Шрифт:
Он огибает оазисы, густо топорщащиеся метелками финиковых пальм, с массой паломников, идущих на запад, в Кемет, и на северо-восток, в Двуречье, покупающих у жителей оазисов овощи, хлеб, финики. Вот и оазис Гавриэля, но никто здесь даже не слышал такого имени среди жителей оазиса, тем более человека богатого, значит, известного.
Но это все неважно и мелко, ибо в душе горит, не угасает мгновение, пронзившее Моисея чистым холодом тоски и восторга, смывшим ледяной волной ароматную гниль забвенного уголка рая.
По единственному распадку от оазиса, ведущему внутрь толпища скал, поднимается к горному пастбищу.
Грозное величие глубоко рассеченных вершин и остро зазубренных гребней смывается ознобом звезд.
И Моисей пьет вместе с лакающими овцами и псами ледяную чистую воду иссякающего ручья, вероятно возникшего после позавчерашней бури, несущего свежий запах снега с высот, и вода долго холодит изнутри глубь не изнуряющего, а бодрящего каждым своим мигом сна.
4. Да будет?
В плотно облегающей тьме, свернувшись головой к коленям, в самой нижней точке ныряния в длящемся вечно миге ожидания, когда выталкивающая сила понесет к поверхности, воздуху и свету прежде, чем залить глотку и умертвить еще до того, как пришел в жизнь, в раковине уха, словно кто-то приложил губы к слуховому отверстию, чтобы преодолеть слой воды, раздается громкое, уверенно-спокойное: «Да будет…»

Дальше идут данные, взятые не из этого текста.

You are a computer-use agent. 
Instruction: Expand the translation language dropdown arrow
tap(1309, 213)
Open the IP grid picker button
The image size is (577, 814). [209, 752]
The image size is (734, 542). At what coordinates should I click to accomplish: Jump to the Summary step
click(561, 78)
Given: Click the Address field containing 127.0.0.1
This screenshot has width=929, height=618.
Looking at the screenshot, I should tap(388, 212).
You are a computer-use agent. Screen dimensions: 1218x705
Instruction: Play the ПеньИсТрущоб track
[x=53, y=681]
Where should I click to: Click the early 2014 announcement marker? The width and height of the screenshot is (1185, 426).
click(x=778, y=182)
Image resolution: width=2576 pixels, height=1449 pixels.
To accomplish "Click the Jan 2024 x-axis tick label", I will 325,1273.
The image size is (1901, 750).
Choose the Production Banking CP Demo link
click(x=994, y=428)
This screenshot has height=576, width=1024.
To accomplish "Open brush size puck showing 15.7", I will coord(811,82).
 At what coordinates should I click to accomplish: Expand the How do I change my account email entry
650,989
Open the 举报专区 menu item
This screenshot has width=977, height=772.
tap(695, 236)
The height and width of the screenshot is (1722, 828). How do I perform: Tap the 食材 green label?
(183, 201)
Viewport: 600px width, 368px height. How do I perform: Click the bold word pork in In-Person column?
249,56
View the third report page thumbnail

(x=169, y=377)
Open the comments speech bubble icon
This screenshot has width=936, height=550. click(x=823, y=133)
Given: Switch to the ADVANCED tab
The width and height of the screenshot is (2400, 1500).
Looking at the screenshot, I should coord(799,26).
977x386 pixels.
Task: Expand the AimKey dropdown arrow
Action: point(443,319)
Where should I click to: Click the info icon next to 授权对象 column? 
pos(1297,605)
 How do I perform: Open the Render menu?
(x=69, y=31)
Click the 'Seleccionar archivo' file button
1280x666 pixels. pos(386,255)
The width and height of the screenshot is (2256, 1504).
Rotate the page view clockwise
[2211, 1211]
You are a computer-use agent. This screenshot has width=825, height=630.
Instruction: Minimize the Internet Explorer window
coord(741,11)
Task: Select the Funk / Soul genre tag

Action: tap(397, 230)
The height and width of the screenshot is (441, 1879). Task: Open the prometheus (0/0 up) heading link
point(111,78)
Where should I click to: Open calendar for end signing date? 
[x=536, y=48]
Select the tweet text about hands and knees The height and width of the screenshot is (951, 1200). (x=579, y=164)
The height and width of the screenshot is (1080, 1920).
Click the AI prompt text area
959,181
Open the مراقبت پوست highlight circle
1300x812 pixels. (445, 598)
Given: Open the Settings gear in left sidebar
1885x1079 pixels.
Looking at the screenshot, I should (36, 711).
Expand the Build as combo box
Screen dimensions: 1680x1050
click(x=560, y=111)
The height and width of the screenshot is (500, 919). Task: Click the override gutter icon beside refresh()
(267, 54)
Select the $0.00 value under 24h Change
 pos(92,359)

Но он все еще ждет спасительного толчка, с остротой последнего мгновения видя, как в секунду молнией разветвляется в пространстве царство растений и животных, сквозь толщу земли и вод несущееся к воздуху с разрешающим и разрежающим тьму возгласом «Да будет…»
Какое мне дело до Сотворения, грянувшего сцеплением возникших из ниоткуда слов «Бэрейшит бара элоим…» [11] и этим приказным возгласом «Да будет», когда меня не будет?
В этот миг вырывается Моисей из сна бездыханным.
Ни вдохнуть, ни выдохнуть.
Через какое-то время, длящееся вечность, уже по ту сторону жизни, инстинктом — не пониманием, пригнув голову к земле, сдержав конвульсивные потуги дышать, чувствует, как очистилось горло и хлынул в легкие холодный ночной воздух.
11
«Вначале создал Бог…» (первые слова Библии).
Такого сопряженного с гибелью чувства Сотворения мира Моисей еще не ощущал.
Бывало, нашептывалось во сне о Сотворении: он опирался головой в каменную стену, капитель, колонну, но в следующий миг проваливался в пустоту и просыпался.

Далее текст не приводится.